Under the SNP proposal, taxpayers earning below the median income of £24,000 in 2018-19 would not see any changes in their tax liability.

As highlighted in Chapter 3, tax changes can have an interaction with the social security system, in particular Universal Credit. The Scottish Greens’ proposal, by lowering tax liabilities for the lower deciles, could have the effect of increasing post-tax income and therefore reducing Universal Credit payments to those individuals. We will discuss this issue with the UK Government to ensure, in line with the fiscal framework, that this does not reduce incomes or increase complexity for individuals.

Economic Growth Test

As we note earlier in this paper, it is not possible to reach a conclusive opinion on the economic impact of any of the proposals without a fuller understanding of the spending plans that would go with the changes. It is possible, however, to make the following high- level observations.

Small changes in income tax, such as those proposed by the Scottish Conservatives, would change income tax revenues by around 1% and are unlikely to have a measurable impact on the Scottish economy. However, the Scottish Conservatives’ proposal would reduce the amount of revenue available for investment in public services and the economy.

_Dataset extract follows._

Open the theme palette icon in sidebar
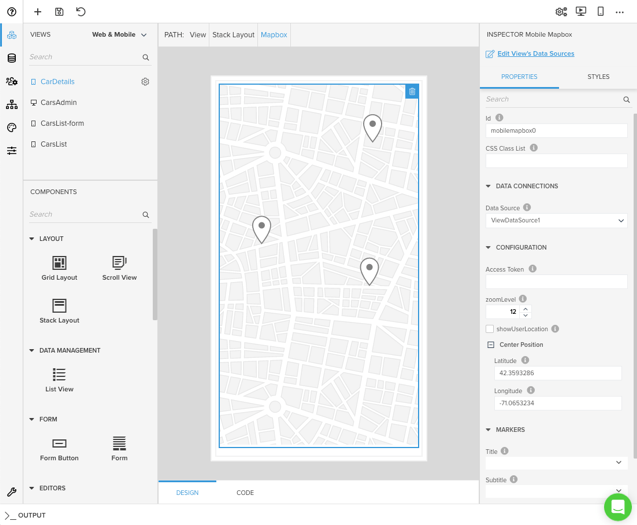This screenshot has width=637, height=525. pos(12,128)
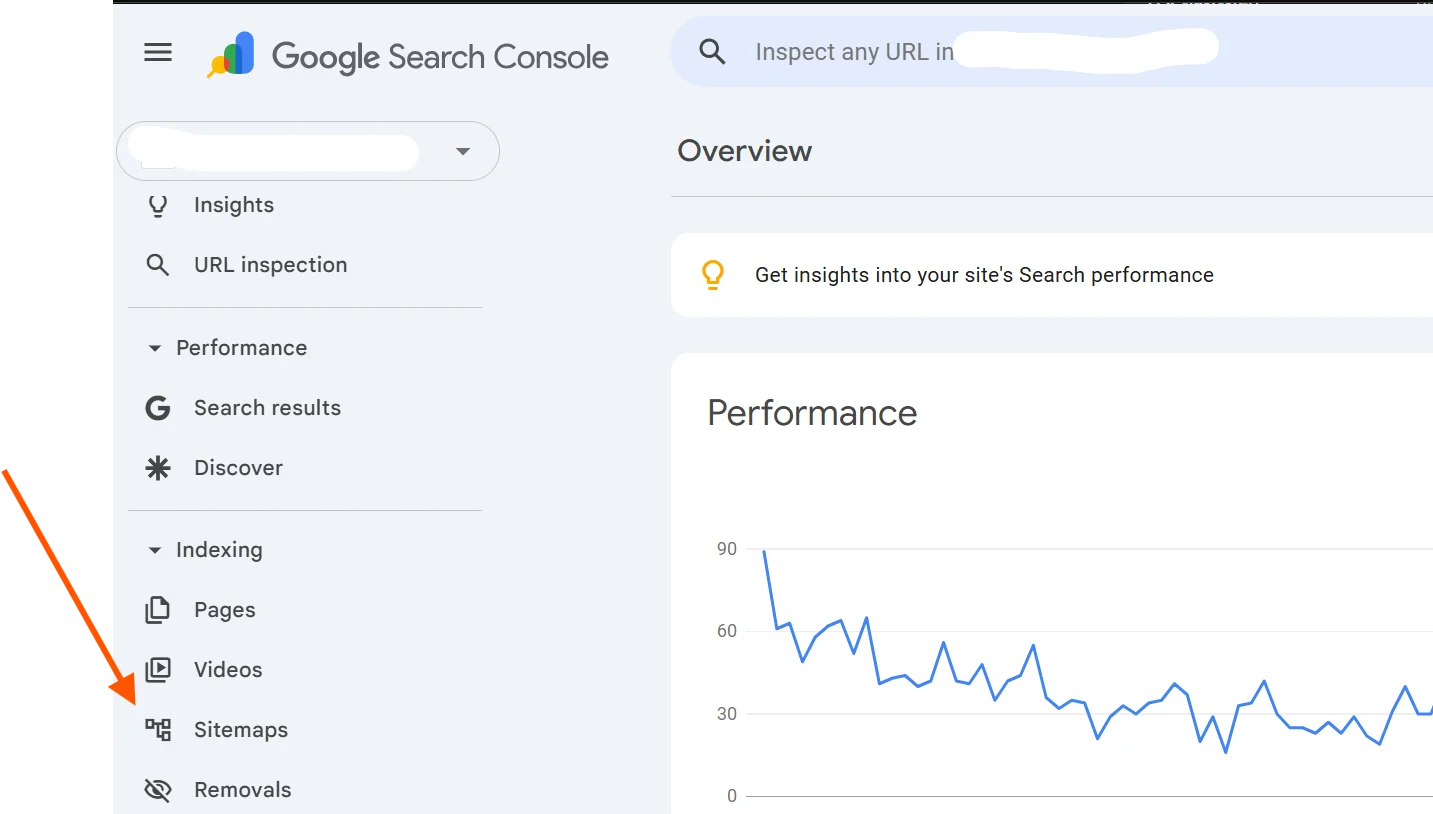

The Scottish Greens’ proposal would increase income tax revenues by between 2% to 4%, depending on the scale of the behavioural response. Since their proposal protects lower earners, the impact on consumer spending may be less immediate and therefore less likely to have a negative impact on growth in the short term. However, the Scottish Greens’ proposal to increase the Additional Rate to 60p could discourage high earners from moving to or remaining in Scotland given the large increase they would see in their taxes. Over time, this would have a negative impact on economic growth as individuals and companies adjust their behaviour. As with the other party proposals which also raise revenue for investment in public services and the economy, spending choices might generate economic benefits in the long term, particularly if the proposal raised revenue at the higher end of the estimated range.

The scale of tax increases in the Scottish Labour and Scottish Liberal Democrats’ proposals is larger as these would increase income tax revenues by 4% to 5% respectively. In the short term, these proposals could have a negative impact on growth because some of the tax rises would be borne by lower earners who are most likely to reduce consumption in response to a tax rise as they generally spend a larger proportion of their income. However, as noted above, the increase in Government spending accompanying the tax rise could offset any fall in consumer spending in the short-term and could have a positive impact in the longer term.

The Scottish Labour proposal would also increase the Additional Rate of income tax from 45p to 50p. As with the Scottish Greens’ proposals, this introduces a risk that some high earners change their behaviour in ways that impact on the economy. However, the scale of the tax rise high earners would face under the Scottish Labour proposals is smaller than under the Scottish Greens’ proposal, which in turn reduces the risk that high earners would change their behaviour.

Under the Scottish Liberal Democrats’ proposal, the Additional Rate of income tax would be increased from 45p to 46p. An increase of this scale is unlikely to have a measurable impact on the economy.

The SNP proposal would change income tax revenues by around 1% and is unlikely to have a measurable impact on the Scottish economy. However, it would raise additional revenue for investment in public services and the economy.